You’ll notice with the solder that it takes a little longer to melt than normal, that’s because it’s lead-free and ROHS compliant. This also makes it legal to get your hands on it, so be thankful. A small amount of new solder on the existing joint can make the process a bit quicker here.
Once the solder has melted use a solder sucker (invest in a good one of these if you don’t already have one) once most of the solder has been removed allow the components to cool.
Step 3 – Raise the Shields
So with all the components ripped out and the entire guitar being refurbished, I decided to protect the internal cavity as single coil guitars can be a noisy affair when lighting equipment is added. Using copper tape, the guitar is now protected and ready to take on its new wiring.
Step 4 – Retrace your steps
Epi’s circuit is quite primitive, so it’s quite easy to recreate, the best way to do it is to mount the components in the same formation on an old egg crate; this is especially useful if you’re not sure your hand is steady, as it means you won’t risk burning your guitar’s finish.
Step 5 – Make the Earth Move
With this guitar, the pickup was loosened from its socket, trimmed, and reconnected to the volume pot per the original specifications for these guitars. The Epiphone pickup used for this guitar is a hot P-90 that measures slightly higher output than my 87′ Gibson Les Paul DC Junior.
I also removed the ground from the bridge post by pulling it up and adding a thicker fabric covered cable in its place. I tapped on the bridge post again. If you are going to do this, make sure the wire inside the ground hole is open allowing more contact with the tailpiece stud.

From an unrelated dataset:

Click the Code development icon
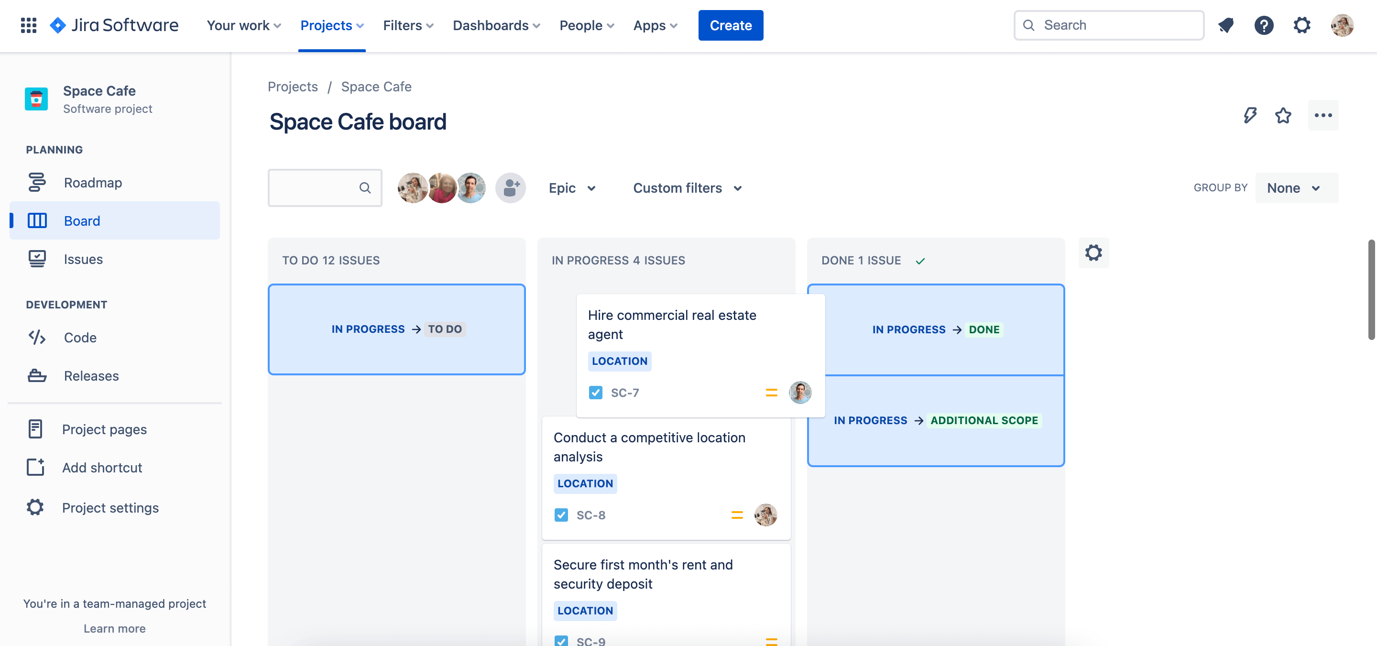The height and width of the screenshot is (646, 1377). coord(35,336)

Once the plug is removed the pickup is grounded through the cable’s braided sleeve, the fabric sleeve is extended and pulled back to allow the live wire to connect with the first tab on the volume pot, this tab it takes two cables, the second being the live connection of the input jack.
Step 6 – Turn up the volume
The volume pot has the last tab soldered to itself as does the tone on the first tab. The capacitor is to be soldered to the middle tab of each potentiometer and the two are wired to work together with the same pickup. I used an upgraded 220nf oil paper capacitor for this guitar which in my opinion makes a big difference to a cheaper guitar.

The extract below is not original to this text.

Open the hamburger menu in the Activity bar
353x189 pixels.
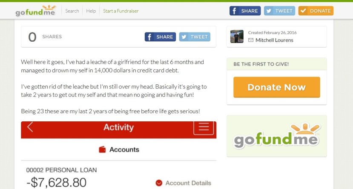[x=204, y=127]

With the volume potentiometer closest to the bridge post ground, the threaded wire is soldered to the top of the potentiometer. The volume pot acts as a good place to solder the ground wires from the pickup and bridge post.
Step 7 – Plug It In
From the input jack, I ran an old white cloth cable from the same lug that the live pickup cable is connected to and gently pushed it into the lug hole while keeping a steady hand.

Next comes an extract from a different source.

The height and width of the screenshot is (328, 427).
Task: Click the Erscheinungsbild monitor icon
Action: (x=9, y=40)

Taking a ground wire from the ground tab on the input connector (the tab that is connected to the same part of the connector that the wire touches) I have soldered it to the top of the tone pot.
Step 8 – Check it out for yourself
Once all of these joints are solid with no loose connections, check the photos or your previous drawings and refer to them; if you notice a discrepancy, it’s better to correct it now than when you’ve put the guitar back together…
Step 9 – Test!
Plugging in the guitar, verify that the volume and tone pots are working by touching the magnet with a small metal implement. If you hear the sound coming from your amp, you’re well on your way to enjoying a single P-90.
If you have more problems, check your joints and refer to the photos in this article or the photos you took of the circuit as it was originally. By doing this method, you will always have a plan to fall back on in case your weld result fails.
Step 10 – When in doubt, ask a professional
Electronics isn’t the easiest thing for everyone to understand, so if you’ve followed these steps and still don’t enjoy it, it might be time to call in a professional. The temptation will be to get angry and swat, but in the long run it’s much better (and cheaper!) to take it to a reputable guitar shop who can fix or advise on the best options.